Wednesday, September 21, 2016

An Embarrassment of Riches

(Previously published in the July/August issue of Live Magazine. www.baptistwomen.com )


(This is not my church.)


My church split painfully in two when I was in the fifth grade.  Between one Sunday and the next all the girls my age seemed to evaporate into memory with only their family portraits in the pictorial directory giving evidence of their former presence.  While God had preserved a remnant of peers--my cousins and another boy our age--I was suddenly bereft for female companionship at church.  Potlucks were ubiquitous in the post-split period as the remaining members of the congregation drew together for a sweetness of fellowship that can only be attributed to the presence of the Holy Spirit; a balm to the wound of fracturing.  But for my pre-teen self, many hours were spent wandering through the empty Sunday School rooms while the boys played floor hockey in the gym (hitting balls disturbingly hard to my way of thinking) and the adults talked downstairs.  I wanted to be a part of what people were doing, but the gym was echo-y and downright dangerous in my tights and patent leather shoes and the adults were talking, talking, talking about things that only made sense to me in retrospect.


I wanted a friend like a parched plant wants water.  One Sunday while I wandered through our now roomy building, I found myself sitting in the balcony of our hushed sanctuary and crying.  I prayed that God would send me a friend at church. If God had sent me a friend the following week, I doubt I would remember my prayer or His answer.  Countless Sundays passed without the arrival of any families with girls my age.  In a desperate play against my total isolation, I pushed myself to understand and participate in the adult conversations. I got to know my cousins better and grew comfortable in Sunday school, and then youth group as the only girl among the boys who were all like brothers.  I invited my school friends to come on Wednesday nights, but the seas of adolescence are tumultuous and none of those friendships survived the raging storm.  Like Anne Shirley, I longed for a kindred spirit. 

(But these are my friends.)

 Five years passed as I watched for God to answer my prayer for a sincere friend.  I expected He would send a girl my age, but God has repeatedly revealed that all my expectations are too small for the kind of answers that He delights to give.
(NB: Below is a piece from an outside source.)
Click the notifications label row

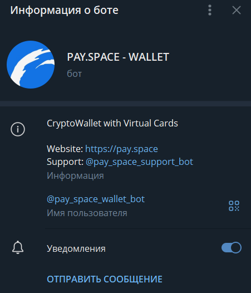[126, 248]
God made me wait for my friends so that I would undertake the challenge of conversing with adults and befriending those more mature than myself; so that I would learn to appreciate the boys as cheerful and forthright companions; valuing the community that God had placed me in rather than the one I thought I wanted.   Then, He began to send His answers.  Friends came from corners I did not expect. These women were not my peers, but grew to be my dearest friends.  If I hadn’t had to ask and wait and stretch myself, I probably wouldn’t have been able to appreciate them, indicating that I wasn’t ready for the friends God had for me. The waiting years weren’t meant to be idly passed as time arbitrary ticked away.  Like waves on a shore, God has been faithfully adding to my friends ever since.  My little church has become an embarrassment of riches to me.  Just when I think that God couldn’t have answered that old prayer more completely, He multiplies His answer again.  
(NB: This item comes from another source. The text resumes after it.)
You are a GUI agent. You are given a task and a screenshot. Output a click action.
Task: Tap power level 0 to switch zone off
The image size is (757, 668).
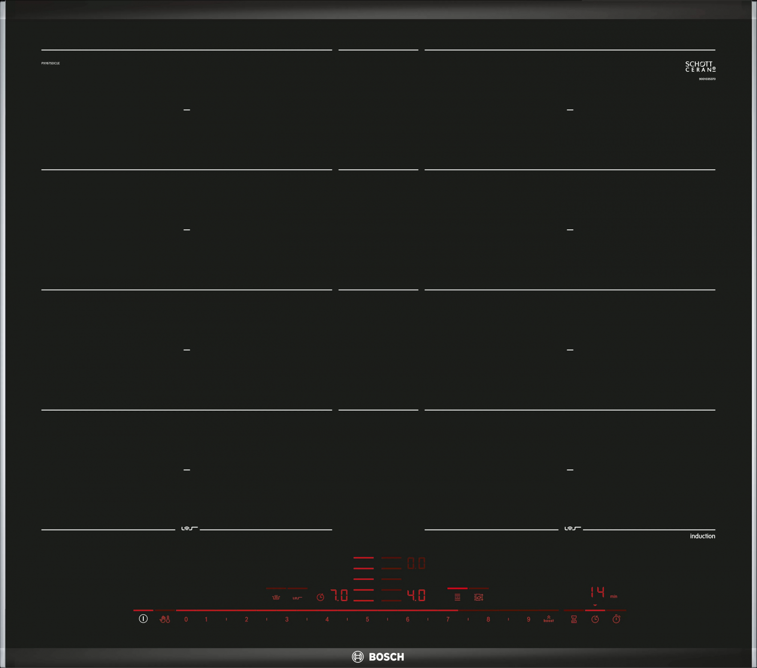click(186, 619)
One of our most profound hungers is for that of connection, but our human nature desires it through the easiest of pathways.  I wanted a friend partly to occupy and shield me from having to exert myself in groups in which I felt uncomfortable.  By delaying His answer a little while, God grew in me a love and appreciation for parts of the Body of Christ that I might have ignored otherwise.   Many Christians have forsaken church for a gallimaufry of reasons.  As a result, they wander as exiles looking for a utopian community that meets all their needs, not recognizing that perhaps God showed them the gaps so that they could pray and see Him answer above and beyond what they could think or imagine.